Traveling the Kisoji


The Southern Section
of the Kisoji

Magome, Tsumago, and Nezame-no-Toko

The southern part of the Kisoji runs from Magome (in Gifu Prefecture) to Kiso Fukushima in central Kiso. This part of the route is especially popular for the trail that runs between Magome and Tsumago post towns, a two-and-a-half to three-hour trek through the woods along the Nakasendo. You’ll find a number of picturesque waterfalls, ravines, and rivers here as well.



Magome was a prosperous post-town just outside of the Kiso Valley. Its stone-paved street climbs up a steep hillside lined with old-fashioned Edo-period buildings and a large, wooden water wheel. At the very top of town is a viewpoint where you can see Mt. Ena, one of Japan’s 100 Famous Mountains.

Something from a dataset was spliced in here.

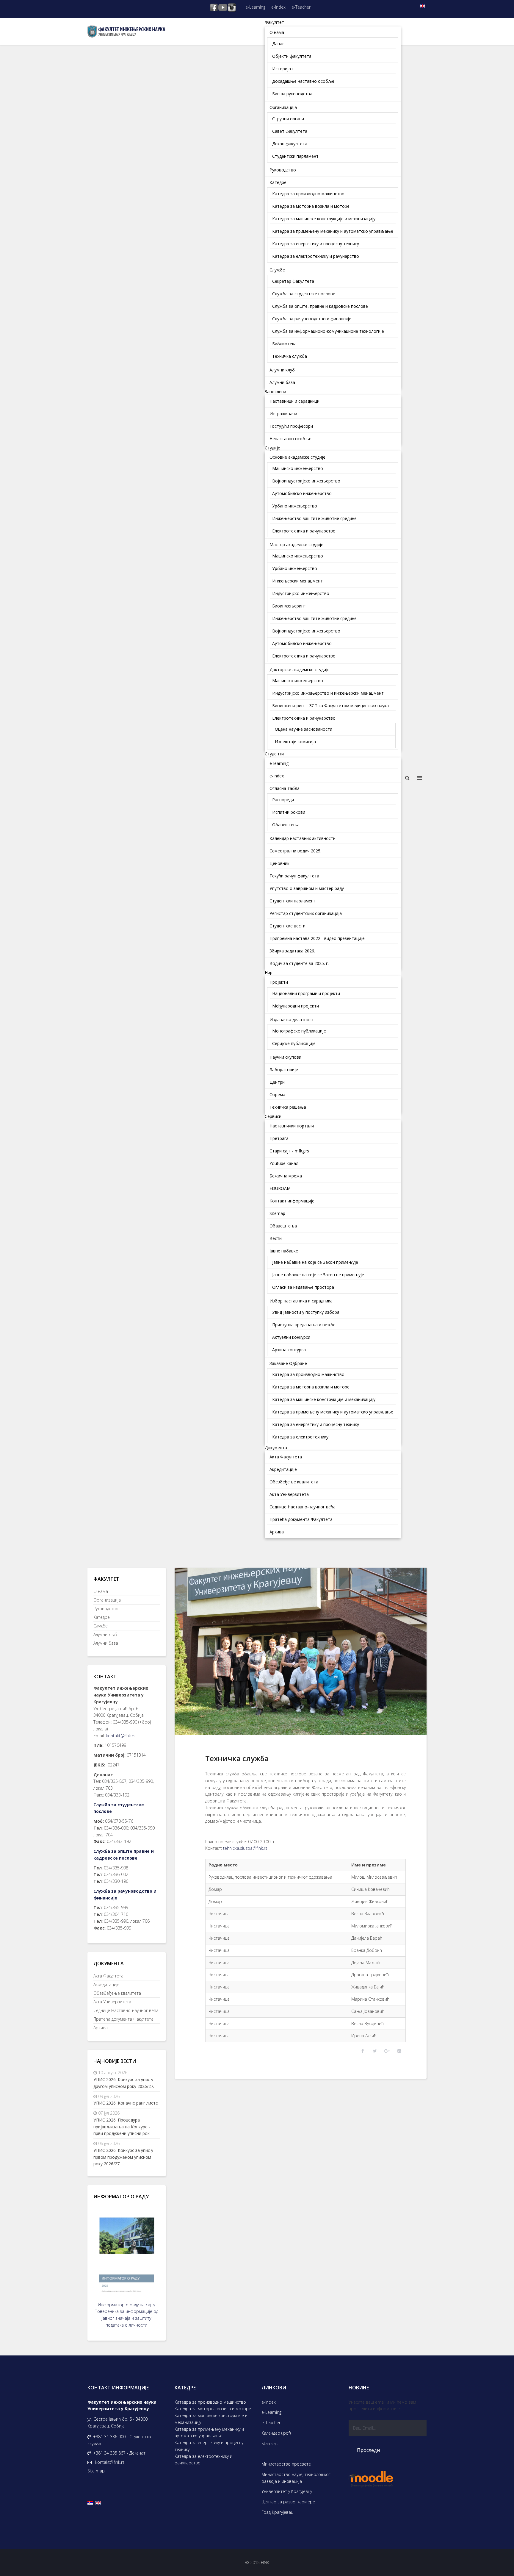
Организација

You’ll find many stylish cafes, restaurants, and souvenir shops here, selling local delicacies such as gohei mochi, soba noodles, and chestnut rice. While the exteriors all retain their Edo-period appearance, the interiors of such shops range from blasts to the past to immaculately designed spaces with floor-to-ceiling windows looking over Japanese gardens.

Many stylish cafes and souvenir shops line the street of Magome

Many stylish cafes and souvenir shops line the street of Magome

The Magome-Tsumago Trail


A cobblestone section of trail descends towards Tsumago

From Magome, the Nakasendo continues uphill into the Kiso Valley. The wide-open terrain gives way to steep mountains and forests as you approach Magome Pass (790m), then gradually descends through the Kiso Valley towards Tsumago. Along the road are many small shrines and statues where travelers prayed for their health and safety.

Near the halfway point of the trail, you arrive at a small clearing with a large wooden building. Called Ichikokutochi Tateba Chaya, this restored tea house welcomes travelers on the Nakasendo. A volunteer provides tea and snacks to those who stop by, and visitors can swap stories with one another as they take a break from the hike. After enjoying hot tea next to the crackling irori hearth, you’re just another hour or so away from Tsumago.


Our kind host pours tea for us as we sit down at the Tatebatea house.


Admiring its rustic interior.



Tsumago’s main road on a warm winter day.

Tsumago was the first post town in Japan to be designated an important preservation area for historical buildings (1976). As part of their preservation efforts, locals swore not to sell, lend, or destroy the buildings they owned. As a result, Tsumago-juku retains its Edo-period atmosphere, surrounded by the lush forests and precipitous mountains of Kiso. At night, when the lanterns illuminate the old buildings in a warm glow, you can’t help but imagine yourself slipping back in time.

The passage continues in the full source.